STATED PROBLEM: Reproduce everything from the start of the records down to and including the line containing "tap(31, 205)". Leave the pictures out of your answer.

Records for locating words and elements:
========
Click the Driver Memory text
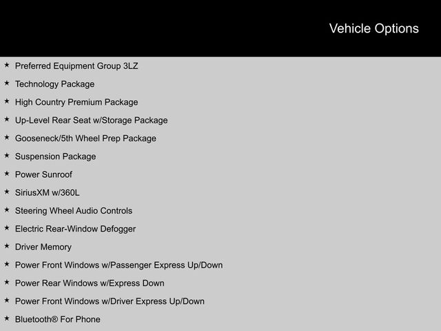Image resolution: width=441 pixels, height=331 pixels. [x=43, y=247]
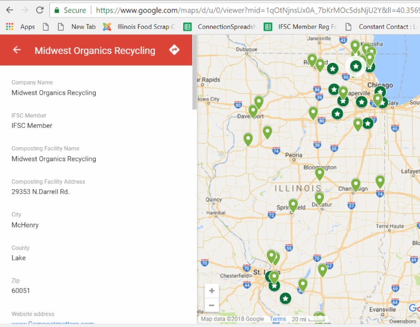Click the back arrow in red header
Image resolution: width=420 pixels, height=327 pixels.
coord(17,50)
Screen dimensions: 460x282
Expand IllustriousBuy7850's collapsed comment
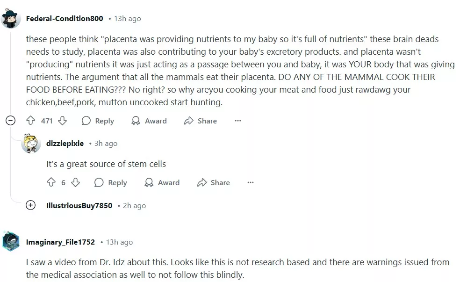tap(31, 205)
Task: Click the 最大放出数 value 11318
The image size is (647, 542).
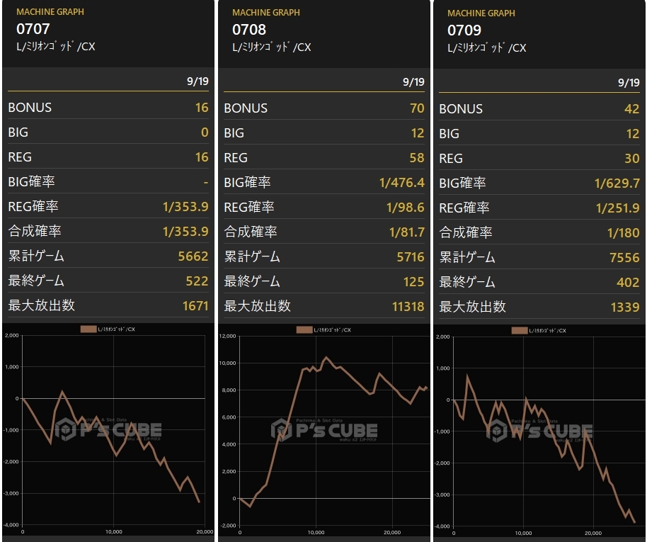Action: pos(408,307)
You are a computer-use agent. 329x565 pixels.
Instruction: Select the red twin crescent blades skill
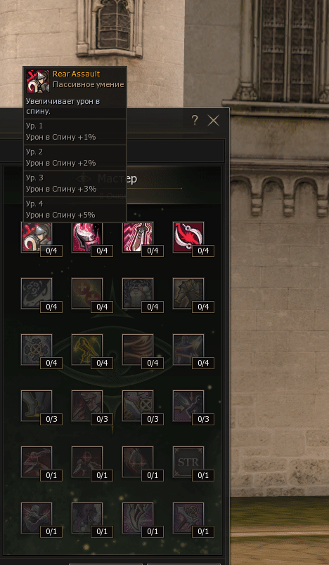188,237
========
RESULT OF THIS EXERCISE:
Click the Driver Memory text
Image resolution: width=441 pixels, height=331 pixels. [x=43, y=247]
Click the back arrow in red header
Image resolution: width=420 pixels, height=327 pixels.
coord(17,50)
Screen dimensions: 460x282
Expand IllustriousBuy7850's collapsed comment
tap(31, 205)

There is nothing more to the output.